Parliament is "falling apart before our eyes" thanks to Brexit, one of the architects of the Good Friday Agreement has said.

Seamus Mallon, former NI deputy first minister, described Boris Johnson as a "carpetbagger", which he defined as someone without principles.

He also added that many politicians who had "shouldered through Westminster" would be turning in their graves.

Mr Mallon was deputy first minister from 1998 to 2001.

'Lunacy'

He is considered to be one of the key negotiators of the 1998 Good Friday Agreement.

"The lunacy of putting a referendum in Britain in relation to trying to unite the Tory party was a monumental mistake, and they have staggered from one mistake after another," Mr Mallon told BBC News NI, on the margins of the Kennedy Summer School in County Wexford.

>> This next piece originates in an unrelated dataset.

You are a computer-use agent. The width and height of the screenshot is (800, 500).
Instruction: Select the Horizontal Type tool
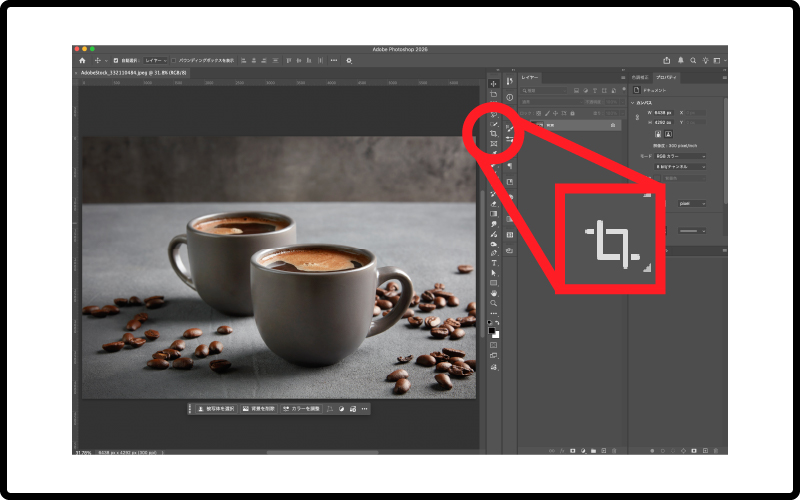[493, 262]

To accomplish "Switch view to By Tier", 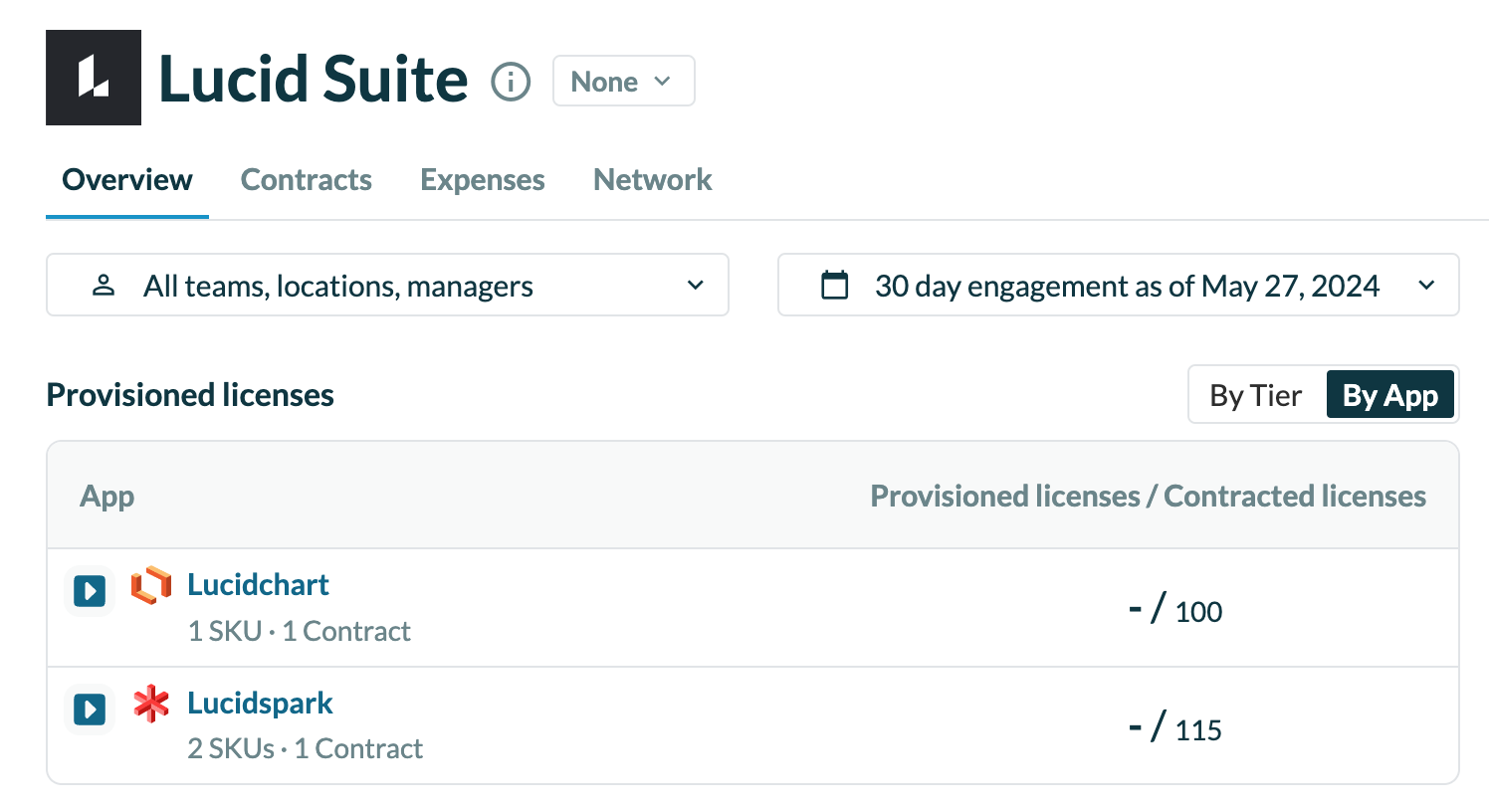I will coord(1255,395).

"And this is the mother of parliaments. This is the home of democratic political process and it is falling apart before our eyes, and it is doing it in such a way that a carpetbagger like Boris Johnson is now leading it as prime minister."

When asked to define what a carpetbagger was, Mr Mallon said it was "someone who has no principles, who will buy anybody and sell anybody for their own reasons and has only one thought in his mind and that's the furtherance of his own ambitions".

Mr Mallon, a former SDLP deputy leader, said it breaks his heart to see what is happening at Westminster.